## Items from a dataset:
•••
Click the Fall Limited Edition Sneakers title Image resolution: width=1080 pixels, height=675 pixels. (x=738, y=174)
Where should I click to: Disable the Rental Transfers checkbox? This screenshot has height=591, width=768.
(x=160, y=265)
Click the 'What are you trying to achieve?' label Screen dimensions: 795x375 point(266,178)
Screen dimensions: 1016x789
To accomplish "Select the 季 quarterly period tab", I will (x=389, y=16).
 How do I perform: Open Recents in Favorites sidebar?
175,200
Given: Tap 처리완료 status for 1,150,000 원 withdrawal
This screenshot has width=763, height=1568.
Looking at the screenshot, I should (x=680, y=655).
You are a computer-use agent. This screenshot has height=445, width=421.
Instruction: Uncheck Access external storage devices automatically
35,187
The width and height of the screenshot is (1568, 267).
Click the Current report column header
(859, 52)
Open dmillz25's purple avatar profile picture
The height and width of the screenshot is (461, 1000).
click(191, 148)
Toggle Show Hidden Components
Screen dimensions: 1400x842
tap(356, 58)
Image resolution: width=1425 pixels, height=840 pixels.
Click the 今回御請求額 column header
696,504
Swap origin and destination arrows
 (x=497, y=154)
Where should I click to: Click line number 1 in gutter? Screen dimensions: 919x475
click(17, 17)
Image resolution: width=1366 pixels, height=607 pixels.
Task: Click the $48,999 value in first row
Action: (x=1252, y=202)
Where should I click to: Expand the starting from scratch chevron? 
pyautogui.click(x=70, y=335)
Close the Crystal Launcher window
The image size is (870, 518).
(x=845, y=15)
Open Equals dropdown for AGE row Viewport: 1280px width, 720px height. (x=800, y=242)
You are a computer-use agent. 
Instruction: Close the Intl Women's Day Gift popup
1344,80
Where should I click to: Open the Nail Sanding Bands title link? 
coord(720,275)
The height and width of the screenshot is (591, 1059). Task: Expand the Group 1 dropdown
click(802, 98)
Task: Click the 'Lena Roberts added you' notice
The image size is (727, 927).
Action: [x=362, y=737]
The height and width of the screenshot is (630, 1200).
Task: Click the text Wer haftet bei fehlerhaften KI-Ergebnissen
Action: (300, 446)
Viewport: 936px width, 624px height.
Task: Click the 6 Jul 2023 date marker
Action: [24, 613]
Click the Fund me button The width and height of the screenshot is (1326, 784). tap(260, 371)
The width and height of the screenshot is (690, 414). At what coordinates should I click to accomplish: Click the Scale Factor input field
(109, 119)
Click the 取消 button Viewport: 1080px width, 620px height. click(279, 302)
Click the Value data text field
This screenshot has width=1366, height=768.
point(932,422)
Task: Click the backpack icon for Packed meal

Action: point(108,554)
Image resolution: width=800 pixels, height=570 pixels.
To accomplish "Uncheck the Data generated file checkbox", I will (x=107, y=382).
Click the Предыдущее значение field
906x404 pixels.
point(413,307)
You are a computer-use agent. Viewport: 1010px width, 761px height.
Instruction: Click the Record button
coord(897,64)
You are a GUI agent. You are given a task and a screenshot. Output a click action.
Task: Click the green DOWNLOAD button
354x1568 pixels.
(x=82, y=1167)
•••
## Exercise:
Only lines that contain the string "agent" count; pick each one out of the records and copy it.

## Answer:
You are a computer-use agent. This screenshot has height=445, width=421.
You are a computer-use agent. 
You are a computer-use agent. Viewport: 1010px width, 761px height.
You are a GUI agent. You are given a task and a screenshot. Output a click action.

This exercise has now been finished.